Sin ser sociólogo o antropólogo me animo a decir que una actividad de este tipo requiere una explicitación de sus propósitos y una direccionalidad a la hora de promover y defender la búsqueda de esos objetivos. Porque nos reunimos para fomentar algunas cosas dentro del grupo (ya no hablo de mi caso, sino de los grupos en general), para promover valores como la integración, la cooperación, el conocimiento mutuo y la solidaridad en base a necesidades y posibilidades dispares, pero si no lo provocamos de manera más o menos evidente lo que se logra es lo opuesto. Los grupos o subgrupitos se fortalecen y resaltan sus distancias con los demás; los menos favorecidos dentro del colectivo sienten cómo se magnifica esa condición; los más fuertes disfrutan de ejercer su fuerza “contenidos, avalados, resguardados”, por el contexto del grupo (el fuerte puede ser abusivo, injusto, salvaje sin que haya posibilidad de ser demandado penalmente, por ejemplo).

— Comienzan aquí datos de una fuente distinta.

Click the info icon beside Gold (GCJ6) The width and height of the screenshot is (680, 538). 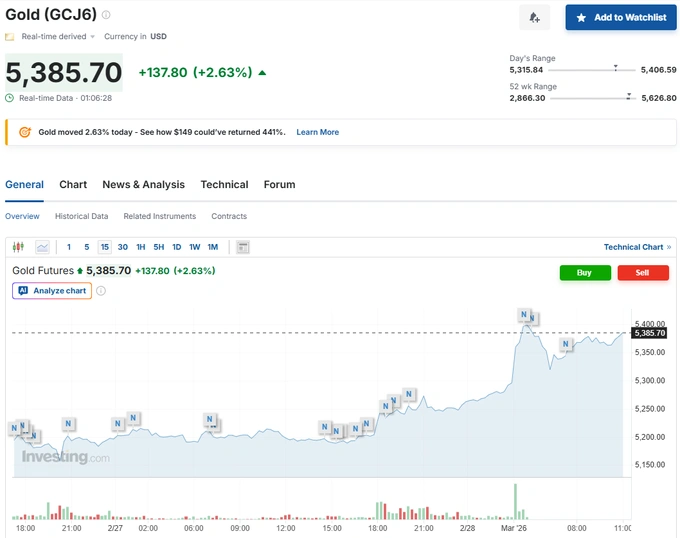tap(107, 15)
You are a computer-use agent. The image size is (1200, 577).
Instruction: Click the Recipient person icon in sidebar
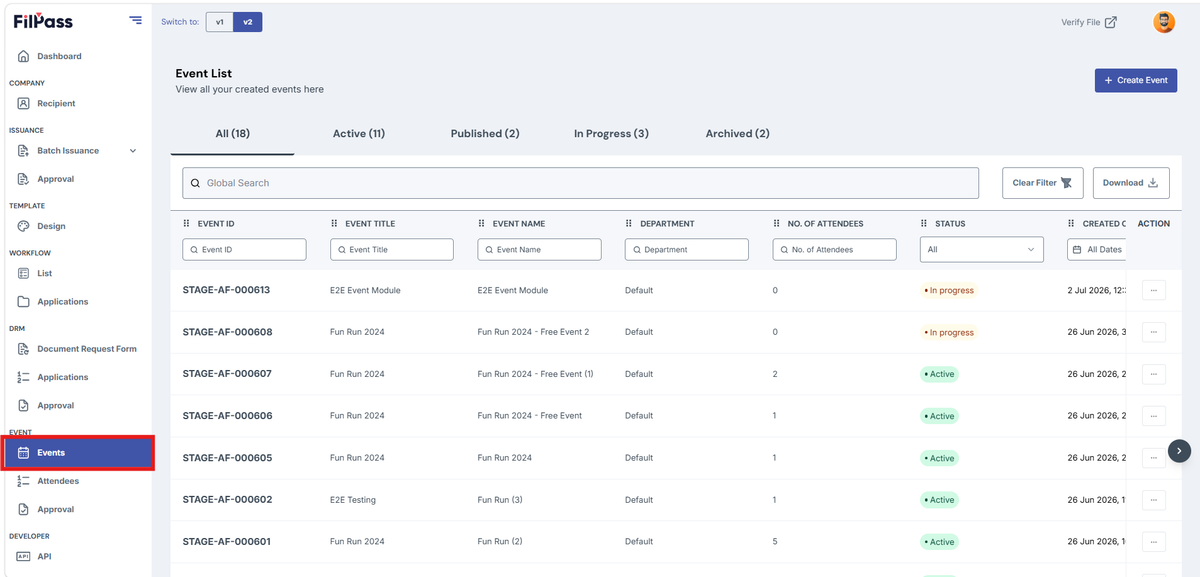click(24, 103)
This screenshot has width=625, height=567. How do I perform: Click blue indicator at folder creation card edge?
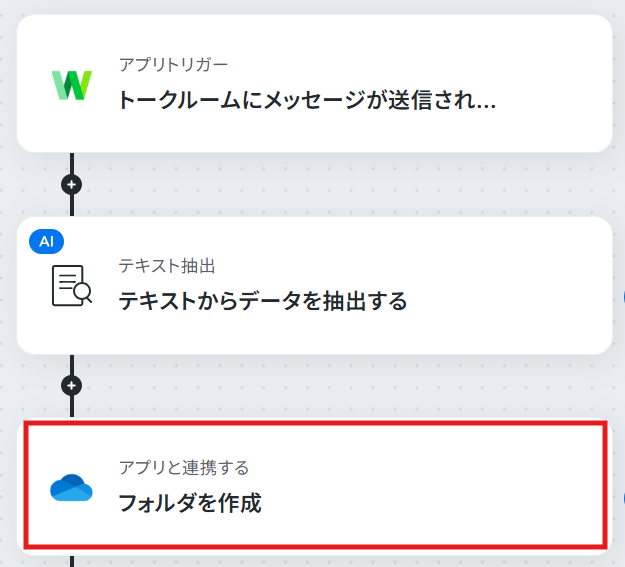pos(623,498)
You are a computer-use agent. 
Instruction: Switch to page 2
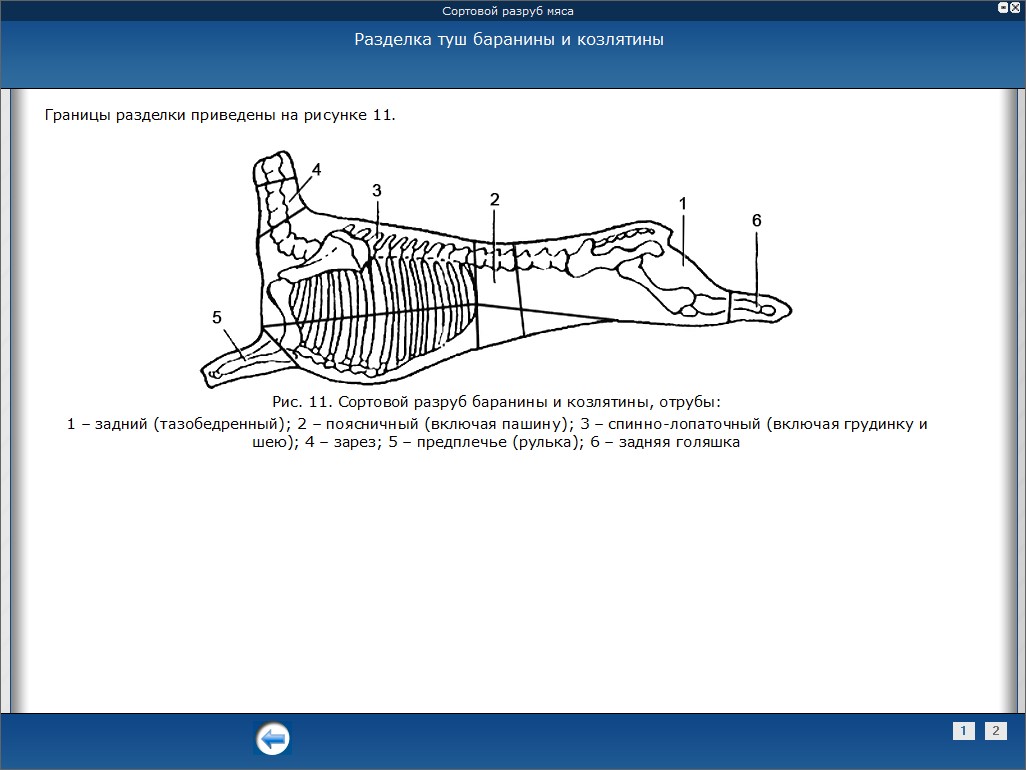coord(996,731)
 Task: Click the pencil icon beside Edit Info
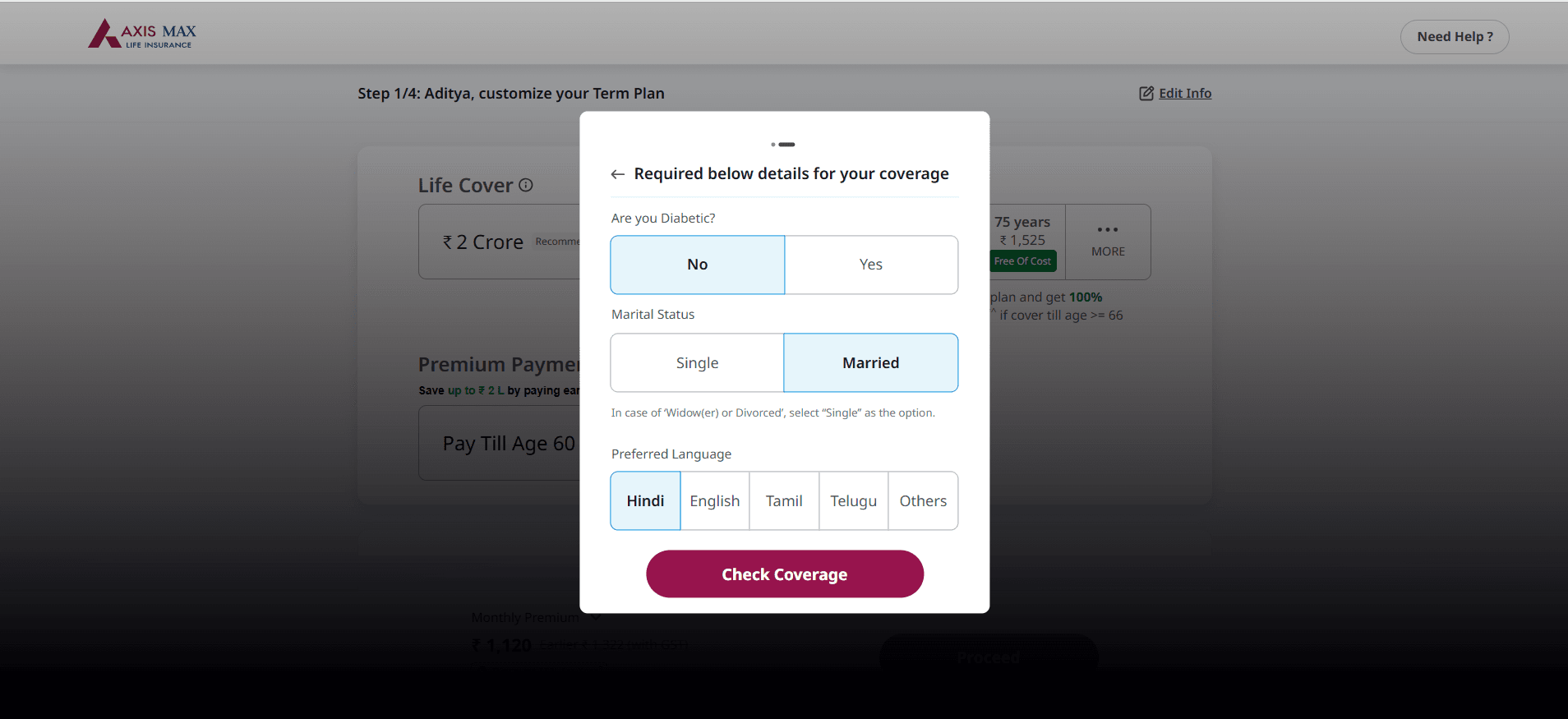tap(1146, 94)

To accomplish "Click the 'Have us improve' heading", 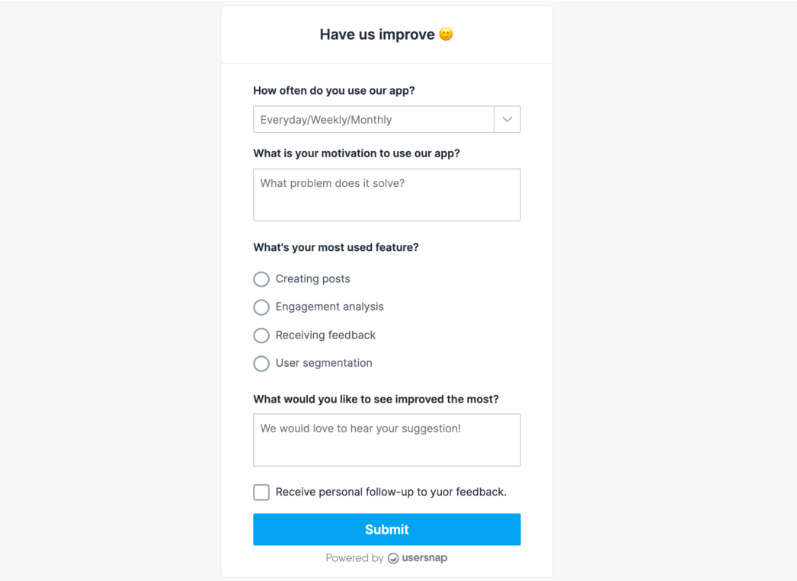I will pos(377,34).
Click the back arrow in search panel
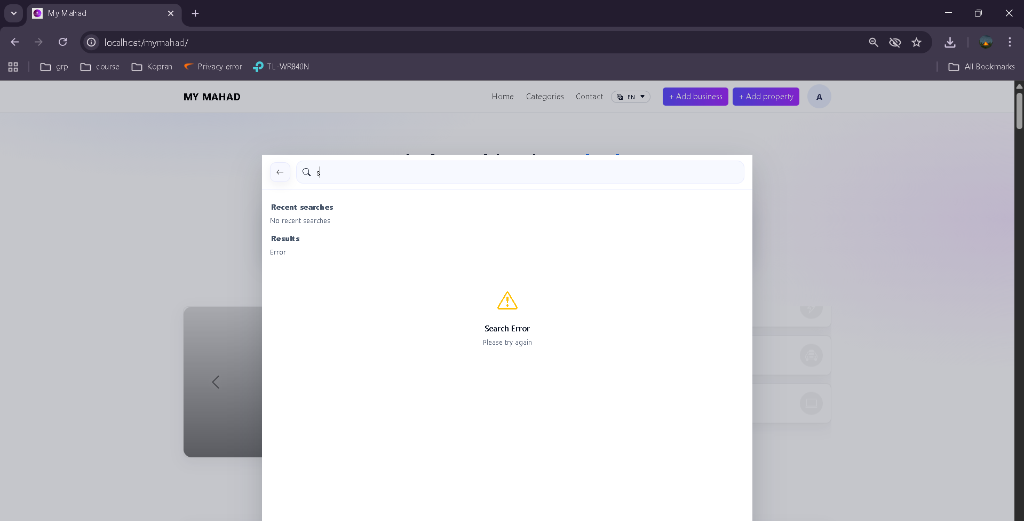1024x521 pixels. (x=280, y=172)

Digo todo esto porque lo miro tratando de aplicarlo a uno de los ámbitos que me preocupan, esto es la iglesia evangélica. ¿Cuáles son los propósitos reales de las actividades que nos convocan? Cuando digo reales no quiero decir que los propósitos que se enuncian son mentiras, pero si no hay un sustento en la promoción de tales enunciados, los motivos reales pasan a ser aquellos que efectivamente se consiguen. Entonces nos juntamos y acabamos abonando las diferencias; reconociendo el poder de los más fuertes o los más influyentes; instalando un mecanismo de legitimación para los dichos y los hechos (“sólo se respeta la opinión de aquel que… ); se provee de herramientas que defiendan el statu quo del grupo.

Obviamente no estoy descubriendo nada. Simplemente sugiero que podemos mirar un campamento de jóvenes, un retiro de iglesia o un culto regular de la congregación y observar si no estamos repitiendo estas cuestiones. Y, entonces, una vez más me pregunto: ¿Cuáles son los valores que estamos queriendo promover con estas actividades? ¿Será necesario multiplicar hasta desangrarnos los esfuerzos para que los “métodos santificados” cumplan con los objetivos que les queremos imponer? ¿Cuándo podemos empezar a cuestionar las estructuras que no sirven al Reino de Dios y su justicia? ¿Podremos crear nuevas herramientas que nos ayuden a vivir el evangelio en nuestra realidad, o, al menos, desechar aquellas que sólo prolongan lo que no queremos?

Tal vez podríamos intentar releer el capítulo 3 de Filipenses teniendo en cuenta esto. El apóstol llama basura (o algo más fuerte) a lo que había sido una herramienta santificada en otros tiempos. ¿Por qué? Porque el propósito no es venerar la herramienta sino hacerme del instrumento útil para ganar a Cristo y encontrarme unido a él. ¿Están nuestras iglesias dispuestas a perder TODO a fin de conocer a Cristo, experimentar el poder que se manifestó en su resurrección, participar en sus sufrimientos y llegar a ser semejante a él en su muerte? ¿O seguiremos funcionando según los parámetros lógicos y esperables de cualquier otro grupo humano?

Por lo pronto a mí mismo me cuesta mucho hacer algo de esto en el grupo del que formo parte, y en mi propia práctica.

Pero creo que la pregunta, de todas formas, vale. Sospecho que vale seguir ejerciendo la sospecha.